Outstanding Undergraduate Researcher

Computing student named finalist for prestigious research award

An undergraduate student at UC Santa Barbara's  College of Creative Studies, Prince Zizhuang Wang has been named a finalist for the Computing Research Association’s (CRA) 2020 Outstanding Undergraduate Researcher Award. The prestigious honor recognizes undergraduate students who show outstanding research potential in an area of computing. Wang is the first UC Santa Barbara student named a finalist in the 20-year history of the CRA award.

“Being named a finalist may be a personal accomplishment, but it is also a collaborative effort that involved many dedicated faculty,” said Wang, who in 2019 also received UCSB’s Chancellor’s Award for Excellence in Undergraduate Research. “As more outstanding faculty and research funding come to UCSB, the level of cutting-edge research happening within the computer science department has risen dramatically. Our department is gaining more influence in research areas, which attracts more talented students and faculty. I am honored to be a part of this.”

Wang referenced CS Rankings, which in 2019 placed UC Santa Barbara among the 10 best institutions in numerous fields, such as natural language processing (NLP), computer architecture, databases and visualization. The national rankings are based on the number of publications by faculty that appear at the most selective conferences. The campus ranked No. 4 in NLP, a branch of artificial intelligence that teaches computers and machines to read, decipher, make sense of and draw inferences from human language.  

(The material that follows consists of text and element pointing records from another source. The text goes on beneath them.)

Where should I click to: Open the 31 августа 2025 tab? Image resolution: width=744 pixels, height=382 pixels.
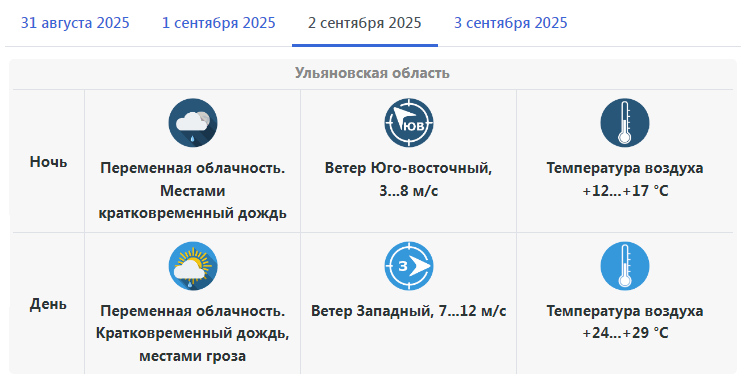[75, 23]
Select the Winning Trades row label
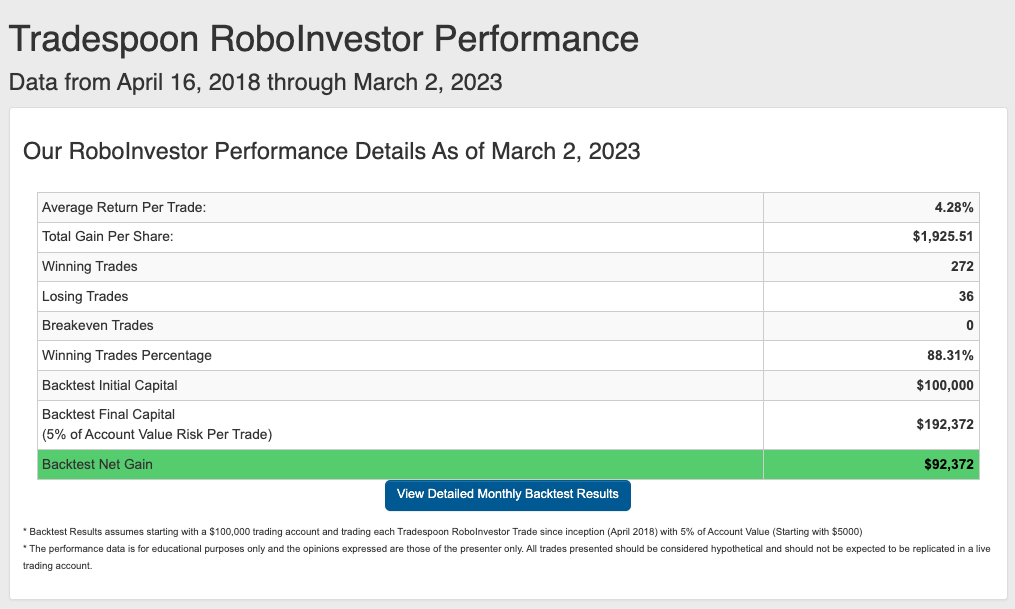 point(89,267)
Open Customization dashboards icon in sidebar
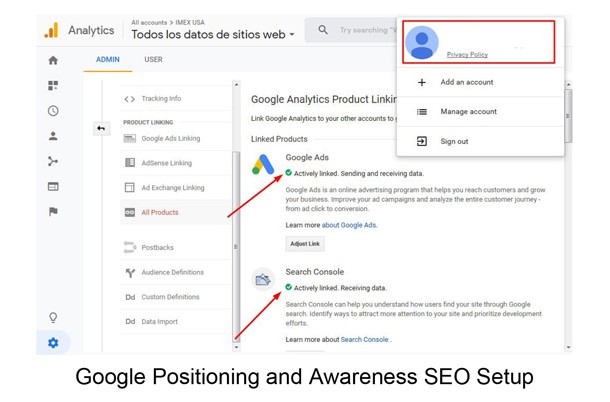This screenshot has height=402, width=610. pos(53,86)
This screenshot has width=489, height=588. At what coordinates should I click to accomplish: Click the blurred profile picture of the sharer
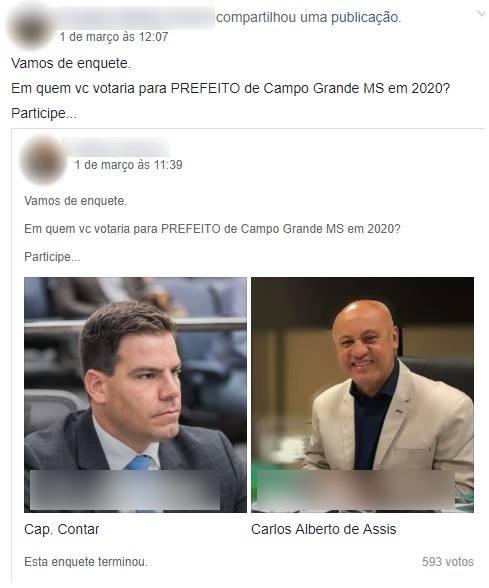pyautogui.click(x=30, y=28)
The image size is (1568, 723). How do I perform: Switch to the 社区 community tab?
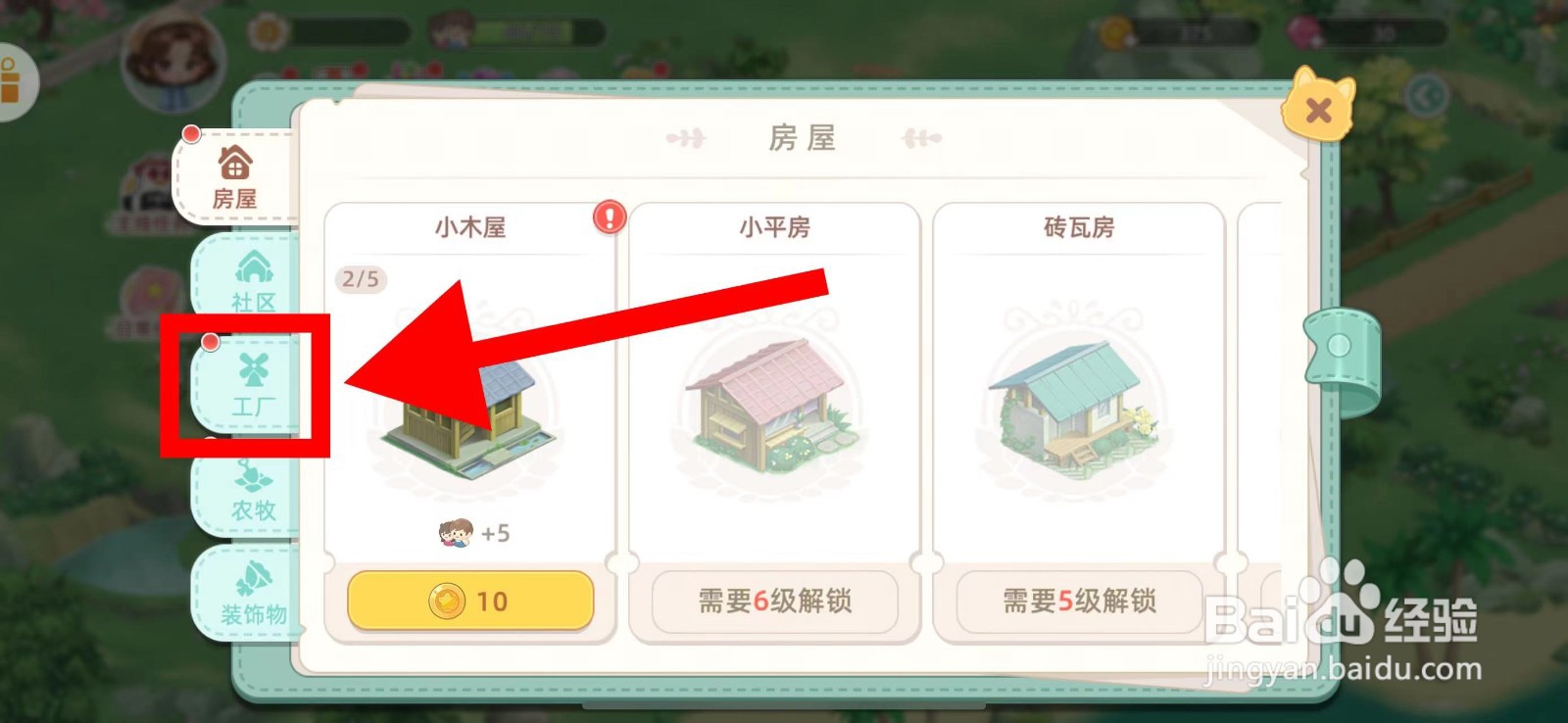point(252,279)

NLP has been the focus area of Wang’s undergraduate research. Since 2018, Prince Wang has worked for William Wang, an assistant professor in the College of Engineering’s Department of Computer Science who specializes in NLP and machine learning.  As a second-year undergraduate, Prince Wang tackled a research project to design artificial-intelligence algorithms for text modeling — specifically, designing methods to generate high-quality and diverse sentences. Their resulting paper was accepted, and Prince Wang presented his research at the prestigious North American Chapter of the Association for Computational Linguistics (NAACL) Conference. Professor Wang describes that as a tremendous honor, because the acceptance rate for an oral presentation at NAACL is just 5%. Soon after NAACL, Prince’s second first-authored paper was accepted by the 2019 Conference on Empirical Methods in Natural Language Processing, widely regarded as the top venue for NLP.

“I was thrilled and honored to attend and present as an undergraduate student,” said Prince. “I have learned from Professor Wang about the importance of presenting at research conferences because it lets more people learn about and understand our research and the societal benefits of our work.”

Professor Wang praised Prince for his advanced programming skills, mastery of mathematics and high-quality research. He said Prince deserved to be a finalist for the highest national award given for undergraduate research in computing.

“Some of the top Ph.D. students only publish at a handful of top conferences during the five or six years of their Ph.D. study. Prince has been able to achieve this twice in his second year at UCSB,” said Professor Wang. “He is the strongest undergraduate I’ve ever seen in my ten years at Columbia, Carnegie Mellon University and UCSB. I believe with further graduate-school training, he has the potential to be a leading researcher in the field.”

Recently, Prince was accepted into the College of Engineering's Five-Year Degree Program, which will allow him to complete both a bachelor’s and master’s degree within five years.

“I’ve conducted research with wonderful faculty, taken advanced computer science courses and presented at major conferences. I am so grateful and proud of what I am a part of at UCSB,” said Prince. “It has been rewarding, challenging and inspiring. All of which motivates me to work even harder.”

Prince also is working on a research project with computer science assistant professor Yu-Xiang Wang. His project examines the possibility of building a decision model that is fair and eliminates the selection bias that negatively affects minority groups.

The CRA was formed in 1972 as a forum for department chairs of computer science departments across the country to share information. The organization’s membership has grown to include more than two hundred organizations active in computing research.